Individuals with multiple sclerosis (MS) are at risk for communication problems that may restrict their ability to take participation in important life roles such as maintenance of relationships, work, or household management. The aim of this project is to examine selected demographic and symptom-related variables that may contribute to participation restrictions. This examination is intended to aid clinicians in predicting who might be at risk for such restrictions and what variables may be targeted in interventions. Community-dwelling adults with MS (n=216) completed a survey either online or using paper forms. The survey included the 46-item version of the Communicative Participation Item Bank, demographics (age, sex, living situation, employment status, education, and time since onset of diagnosis of MS), and self-reported symptom-related variables (physical activity, emotional problems, fatigue, pain, speech severity, and cognitive/communication skills). In order to identify predictors of restrictions in communicative participation, these variables were entered into a backwards stepwise multiple linear regression analysis. Five variables (cognitive/communication skills, speech severity, speech usage, physical activity, and education) were statistically significant predictors of communication participation.
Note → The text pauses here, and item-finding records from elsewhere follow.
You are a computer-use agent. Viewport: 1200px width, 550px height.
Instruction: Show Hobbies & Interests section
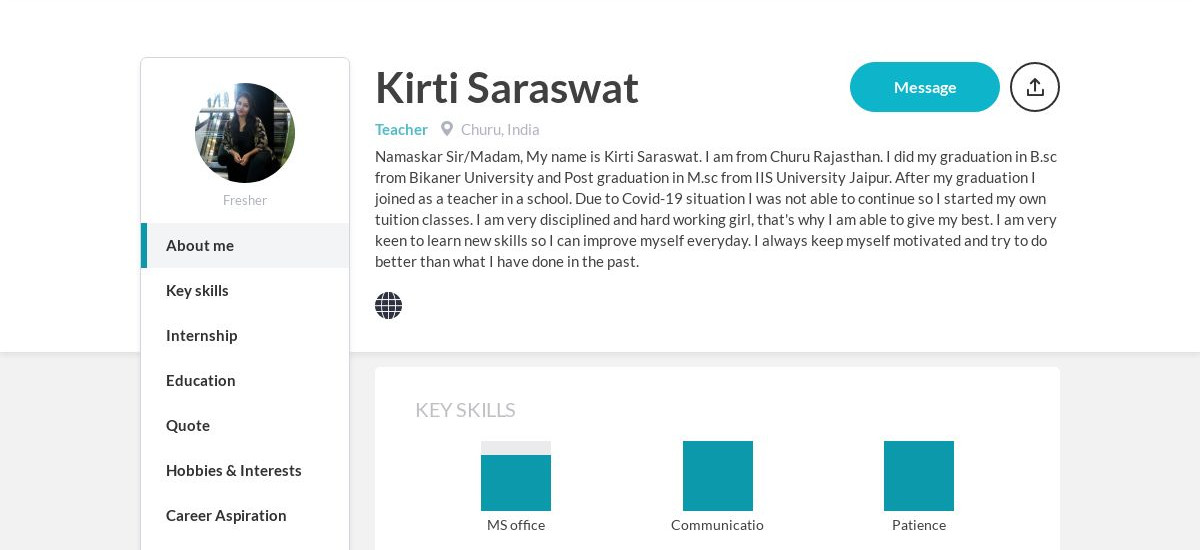245,470
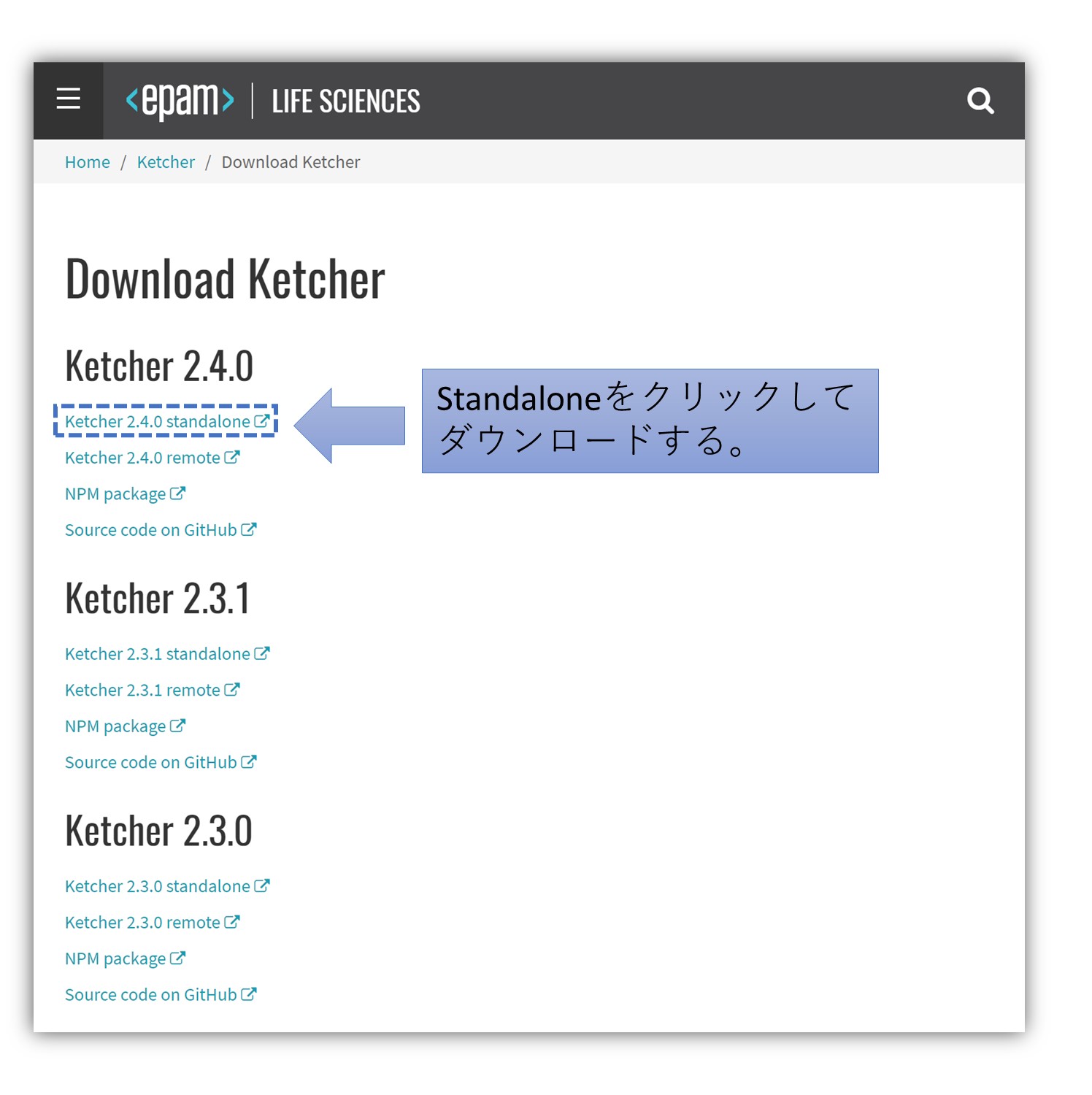This screenshot has height=1095, width=1092.
Task: Click the external link icon beside Ketcher 2.3.0 remote
Action: click(x=232, y=921)
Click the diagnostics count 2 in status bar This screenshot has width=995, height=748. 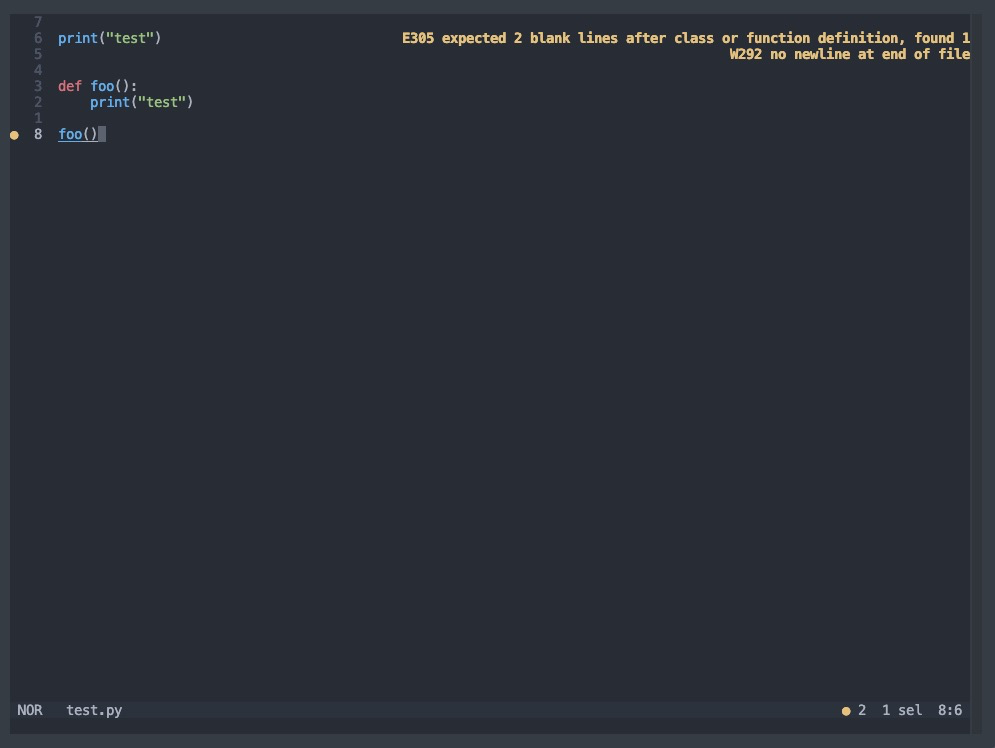[x=862, y=711]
In order to examine the relationship of communicative participation and social role variables, bivariate Spearman correlations were conducted. Results suggest only a fair to moderate relationship between communicative participation and measures of social roles. Communicative participation is a complex construct associated with a number of self-reported variables. Clinicians should be alert to risk factors for reduced communicative participation including reduced cognitive and speech skills, lower levels of speech usage, limitations in physical activities and higher levels of education.